Use a paper filter, check the filter for tears, or grind slightly coarser.
Problem
Weak, Watery Cup
Low dose relative to water, or grind too coarse with short steep. Coffee isn't contributing enough.
Increase dose to 17 to 18g, reduce water slightly, or grind finer.
Problem
Very Hard to Press
Grind is too fine, creating a compressed puck that restricts flow. Over-filling the chamber also causes this.
Grind coarser by a few clicks. Do not exceed the number 4 mark on the AeroPress chamber.
Variation
Inverted Method
Want a longer, more controlled immersion without any dripping during steep? The inverted method gives you full control over steep time.
Flip the AeroPress upside down with the plunger inserted, brew as normal, then carefully flip onto your cup and press. Use caution the assembly is hot.

What I Actually
Do Differently

Most guides will tell you to follow the World AeroPress Championship recipe or some mathematically derived ratio and call it a day. I respect the science. But at the café, we've found that the AeroPress shines brightest when you stop treating it like a precision instrument and start treating it like a conversation.
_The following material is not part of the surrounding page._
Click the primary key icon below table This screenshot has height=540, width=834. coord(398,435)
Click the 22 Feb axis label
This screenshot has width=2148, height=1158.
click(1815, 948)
The twist I keep coming back to: try brewing at 1:12 a much shorter, concentrated recipe and then diluting with hot water to taste in the cup. You're essentially making a small, punchy concentrate and adjusting the strength after extraction rather than before. It gives you enormous flexibility especially when you're serving guests who like very different strength levels from the same brew session. You pull one strong base, pour different amounts into each cup, top up with hot water. Everyone gets exactly what they want.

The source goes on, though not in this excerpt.